Anyway, I have a few questions 1.) has anyone else done this? did they grow out of it or how did you transition? were they also "high needs?" 2.)is there anything bad besides me going nuts about doign this?every single day I attempt to put her down, rock her, or nurse her at leats once, and sometimes I try over and over hopin g if she's tired enough it'll work. Right now and for the last 2 +months she will not nurse to sleep at all unless she's already been asleep in bed and/or she is so so so so exhausted and ahs been unbearable for hours and/or dh has boucned her to sleep and we transition her to bed with me as soon as she stirs and I lay there for over and hour nursing on and off.

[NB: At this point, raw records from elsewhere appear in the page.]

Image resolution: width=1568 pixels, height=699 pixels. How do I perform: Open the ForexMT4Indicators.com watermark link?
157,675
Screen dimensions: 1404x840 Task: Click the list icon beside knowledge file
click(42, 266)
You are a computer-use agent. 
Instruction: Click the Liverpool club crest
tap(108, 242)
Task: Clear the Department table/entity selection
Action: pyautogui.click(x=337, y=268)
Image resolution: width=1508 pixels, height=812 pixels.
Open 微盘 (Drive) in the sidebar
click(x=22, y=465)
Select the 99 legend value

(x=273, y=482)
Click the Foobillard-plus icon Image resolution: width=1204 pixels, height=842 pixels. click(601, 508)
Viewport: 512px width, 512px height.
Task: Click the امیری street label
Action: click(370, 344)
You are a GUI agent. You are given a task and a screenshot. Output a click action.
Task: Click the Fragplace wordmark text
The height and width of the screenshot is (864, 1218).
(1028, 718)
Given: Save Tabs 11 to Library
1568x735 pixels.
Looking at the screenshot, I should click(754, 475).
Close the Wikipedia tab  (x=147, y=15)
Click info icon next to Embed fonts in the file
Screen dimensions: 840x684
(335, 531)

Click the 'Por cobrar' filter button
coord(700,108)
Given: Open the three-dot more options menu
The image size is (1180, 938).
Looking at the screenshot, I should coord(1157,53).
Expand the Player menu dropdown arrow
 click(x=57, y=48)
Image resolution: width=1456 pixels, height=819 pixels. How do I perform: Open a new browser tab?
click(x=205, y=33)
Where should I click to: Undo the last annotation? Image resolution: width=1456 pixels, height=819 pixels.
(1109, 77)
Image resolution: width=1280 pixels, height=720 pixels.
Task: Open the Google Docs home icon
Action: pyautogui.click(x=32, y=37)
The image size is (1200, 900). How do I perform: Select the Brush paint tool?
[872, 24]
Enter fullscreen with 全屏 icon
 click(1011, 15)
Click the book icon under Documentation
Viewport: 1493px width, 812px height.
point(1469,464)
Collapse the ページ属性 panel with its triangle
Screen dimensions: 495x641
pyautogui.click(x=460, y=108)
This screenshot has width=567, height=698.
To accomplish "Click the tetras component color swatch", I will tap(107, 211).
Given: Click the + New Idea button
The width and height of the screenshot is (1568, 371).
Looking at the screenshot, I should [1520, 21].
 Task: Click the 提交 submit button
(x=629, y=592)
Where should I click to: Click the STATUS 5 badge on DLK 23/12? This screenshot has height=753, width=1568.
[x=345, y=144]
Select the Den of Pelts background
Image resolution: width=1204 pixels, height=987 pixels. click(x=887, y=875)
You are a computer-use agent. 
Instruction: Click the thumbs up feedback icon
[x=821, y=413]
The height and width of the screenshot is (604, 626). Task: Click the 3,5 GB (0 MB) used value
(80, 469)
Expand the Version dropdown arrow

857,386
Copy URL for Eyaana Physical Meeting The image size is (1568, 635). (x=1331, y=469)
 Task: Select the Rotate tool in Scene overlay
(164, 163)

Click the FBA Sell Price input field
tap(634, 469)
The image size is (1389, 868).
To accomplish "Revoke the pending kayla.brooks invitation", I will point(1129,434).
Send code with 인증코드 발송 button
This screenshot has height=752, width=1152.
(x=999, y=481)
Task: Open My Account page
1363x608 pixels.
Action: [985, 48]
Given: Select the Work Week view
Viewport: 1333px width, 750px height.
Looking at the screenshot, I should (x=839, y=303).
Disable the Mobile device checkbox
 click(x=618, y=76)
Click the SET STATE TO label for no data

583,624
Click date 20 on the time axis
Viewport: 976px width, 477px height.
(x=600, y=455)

She is obsessed with moving and constantly flips over and tries to crawl/nursing standing etc. problem is she won't sleep this way. I also try nursing ina rocking chair so she can't go anywhere and she screams and screams. Also, lately she wil hardly go with dh even though I dont' always nurse her, even if I'm not home, even if I'm sitting there and she can see me, even if she can barely keep her eyes open. She screams for a lonnng time and gets so woked up she starts gettign reflux etcx. I can't listen to it, so eventually when she does that he stops and I take her or we let her roll aroudn till she's exhausted enough. IT's horrible. I am exhausted.Right now she is waking up through the night a lot for hours with her teeth coming through but I can't trade off with dh and I am so stressed it takes me hours to get back to sleep after dealing with her. She fights me in the ergo too, but if wqe let her stay up she eventually starts screaming as well. I used to be able to go out with her an walk or keep bouncing an she'd stay asleep but as she';s gotten older this won't work. We whisper aroudn the house when she sleeps, at night we havea fan on high constantly but our landlords live upstairs with 4 kids so there is lots of noise and she wakes constantly. In most other ways she is sensitive and spirited but delightful but sleeping is driving me nuts. Sometimes when we're out she flips out for over 1/2 hour not matter what I do fi ti's time to sleep and we still ahve a walk home. I am very responsive to her and just at a loss. Is it CIO if she consistently freakds and turns pruple and has a pain cry with dh? I don't want her to cry ehrself to sleep, plus it wakes me up no matter if I ahve earplugs or what. but she is heavy and I am sooo tired. help.


----------



## rhiOrion (Feb 17, 2009)

Our situation doesn't sound as bad as yours, but yes, we bounce DD to sleep pretty much every night (I can think of two nights where we didn't). We used to be able to get her to transfer to the swing for naps easily, now she wakes up more often than not, so we just bounce bounce bounce. Or walk, that will work, too. Mostly we bounce.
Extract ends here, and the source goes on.